## WHAT THE TASK ASKS
Copy the lines exactly. Begin at the first line of the data and stop after the line with "This screenshot has height=1361, width=1270.".

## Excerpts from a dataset
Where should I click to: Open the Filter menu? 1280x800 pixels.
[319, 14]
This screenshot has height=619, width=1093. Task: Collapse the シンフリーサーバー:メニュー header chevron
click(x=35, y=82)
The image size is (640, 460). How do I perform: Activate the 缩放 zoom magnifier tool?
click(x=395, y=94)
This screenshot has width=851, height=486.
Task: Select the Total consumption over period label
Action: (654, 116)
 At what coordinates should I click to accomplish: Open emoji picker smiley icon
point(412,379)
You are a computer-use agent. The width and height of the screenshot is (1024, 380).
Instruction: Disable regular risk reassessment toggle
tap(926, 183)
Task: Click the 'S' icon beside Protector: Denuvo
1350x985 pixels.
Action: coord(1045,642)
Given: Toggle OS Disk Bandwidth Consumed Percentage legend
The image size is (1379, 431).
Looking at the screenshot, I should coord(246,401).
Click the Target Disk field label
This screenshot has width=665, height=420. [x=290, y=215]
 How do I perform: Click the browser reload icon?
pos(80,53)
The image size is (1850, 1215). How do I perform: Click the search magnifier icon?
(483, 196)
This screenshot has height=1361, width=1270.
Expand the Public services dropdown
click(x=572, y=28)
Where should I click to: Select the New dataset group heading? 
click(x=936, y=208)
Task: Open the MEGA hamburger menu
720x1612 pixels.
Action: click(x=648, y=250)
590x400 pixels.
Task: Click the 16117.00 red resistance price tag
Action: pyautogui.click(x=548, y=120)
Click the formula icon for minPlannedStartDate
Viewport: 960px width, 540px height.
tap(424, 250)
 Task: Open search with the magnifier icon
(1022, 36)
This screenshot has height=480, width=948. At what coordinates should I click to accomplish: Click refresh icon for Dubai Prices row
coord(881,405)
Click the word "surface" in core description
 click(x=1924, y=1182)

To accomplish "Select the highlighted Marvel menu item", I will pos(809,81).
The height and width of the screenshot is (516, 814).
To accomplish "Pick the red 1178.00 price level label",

## SOLUTION
Where should I click to: Open the Filter menu? 1280x800 pixels.
[319, 14]
This screenshot has height=619, width=1093. Task: Collapse the シンフリーサーバー:メニュー header chevron
click(x=35, y=82)
The image size is (640, 460). How do I perform: Activate the 缩放 zoom magnifier tool?
click(x=395, y=94)
This screenshot has width=851, height=486.
Task: Select the Total consumption over period label
Action: (654, 116)
 At what coordinates should I click to accomplish: Open emoji picker smiley icon
point(412,379)
You are a computer-use agent. The width and height of the screenshot is (1024, 380).
Instruction: Disable regular risk reassessment toggle
tap(926, 183)
Task: Click the 'S' icon beside Protector: Denuvo
1350x985 pixels.
Action: coord(1045,642)
Given: Toggle OS Disk Bandwidth Consumed Percentage legend
The image size is (1379, 431).
Looking at the screenshot, I should coord(246,401).
Click the Target Disk field label
This screenshot has width=665, height=420. [x=290, y=215]
 How do I perform: Click the browser reload icon?
pos(80,53)
The image size is (1850, 1215). How do I perform: Click the search magnifier icon?
(483, 196)
This screenshot has height=1361, width=1270.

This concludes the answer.